### Extract provided
☆ ☆ ☆ ☆ ☆

And with it's legendary energy efficiency, now our planet, too.
But let's see my original points.
Disqus
1. It notoriously messes with webpage content copied into a reply. Even after you manually killed the double line spaces, random line endings, the posted content may be different from what you have seen in the editor. What you see is what you get...
2. Good luck to jump to the thread from their site to the website, if the site uses their hide comments and comment pagination functions. Firefox/desktop at least two buttons, Chrome/mobile much worse
Instagram
It offers the stories of those you follow. One story can be multiple pages. One of the followed persons share 10+ pages of menstruation cycle calibration. Good luck skip the rest of the story and continue with the next person's story.
YouTube
1. It offer some social media website like functionality on the start screen, the "Latest YouTube posts" section. Good luck scan through them, especially they are organized into multiple rows. Computers are good at repeating things, like "pressing" back, down arrow, scroll, click next, aren't they?

☆ ☆ ☆ ☆ ☆

### Material shown
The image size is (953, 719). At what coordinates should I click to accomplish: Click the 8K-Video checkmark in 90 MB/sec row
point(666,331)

☆ ☆ ☆ ☆ ☆

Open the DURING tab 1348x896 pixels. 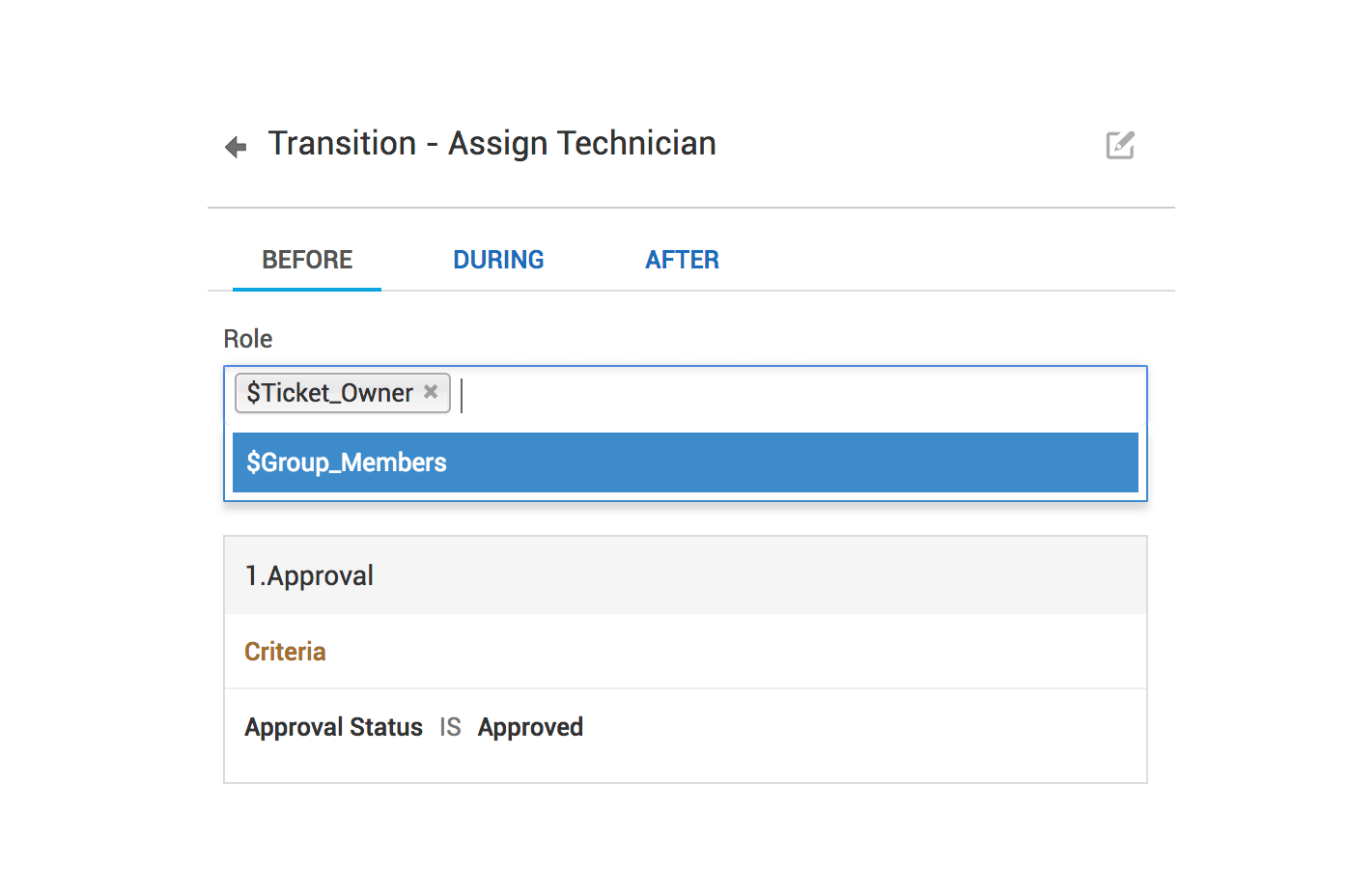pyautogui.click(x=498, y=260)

☆ ☆ ☆ ☆ ☆

### Description of the task
In the complaints about Disqus, Instagram and YouTube, what is the name of the part of YouTube's start screen that offers social-media-like features?

### Output of the task
"Latest YouTube posts"